Records provided =
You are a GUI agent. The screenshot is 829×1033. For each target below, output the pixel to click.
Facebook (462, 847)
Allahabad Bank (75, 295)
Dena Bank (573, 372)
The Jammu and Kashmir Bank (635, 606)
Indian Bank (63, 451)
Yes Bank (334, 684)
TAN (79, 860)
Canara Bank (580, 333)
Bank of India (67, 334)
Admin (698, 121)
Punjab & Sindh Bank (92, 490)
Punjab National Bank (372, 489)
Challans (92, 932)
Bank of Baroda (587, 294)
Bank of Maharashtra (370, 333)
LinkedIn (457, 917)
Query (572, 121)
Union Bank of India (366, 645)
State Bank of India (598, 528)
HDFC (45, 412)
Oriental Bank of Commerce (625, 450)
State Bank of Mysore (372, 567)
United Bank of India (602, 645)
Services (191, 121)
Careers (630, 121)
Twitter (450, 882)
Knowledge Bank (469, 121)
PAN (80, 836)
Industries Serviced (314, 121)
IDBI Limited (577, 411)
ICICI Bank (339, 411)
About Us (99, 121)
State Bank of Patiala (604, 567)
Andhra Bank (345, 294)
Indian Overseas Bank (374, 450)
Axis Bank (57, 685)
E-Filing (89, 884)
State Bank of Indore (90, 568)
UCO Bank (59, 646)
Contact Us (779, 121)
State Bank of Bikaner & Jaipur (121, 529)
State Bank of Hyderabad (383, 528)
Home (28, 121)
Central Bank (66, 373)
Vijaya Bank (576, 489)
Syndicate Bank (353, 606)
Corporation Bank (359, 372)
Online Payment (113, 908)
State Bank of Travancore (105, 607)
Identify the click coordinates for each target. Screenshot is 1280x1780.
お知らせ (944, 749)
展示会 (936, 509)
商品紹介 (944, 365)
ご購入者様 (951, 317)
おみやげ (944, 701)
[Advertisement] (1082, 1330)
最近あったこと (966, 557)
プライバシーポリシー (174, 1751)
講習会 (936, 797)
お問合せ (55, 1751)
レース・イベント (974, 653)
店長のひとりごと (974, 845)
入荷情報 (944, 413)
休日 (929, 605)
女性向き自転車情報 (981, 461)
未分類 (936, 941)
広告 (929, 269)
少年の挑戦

What is needed = Lay out the records from the line with "お問合せ (55, 1751)" through the end of the records as a JSON list of strings, one string per line and no blank lines.

Problem solution =
[
  "お問合せ (55, 1751)",
  "レース・イベント (974, 653)",
  "店長のひとりごと (974, 845)",
  "入荷情報 (944, 413)",
  "休日 (929, 605)",
  "女性向き自転車情報 (981, 461)",
  "未分類 (936, 941)",
  "広告 (929, 269)",
  "少年の挑戦"
]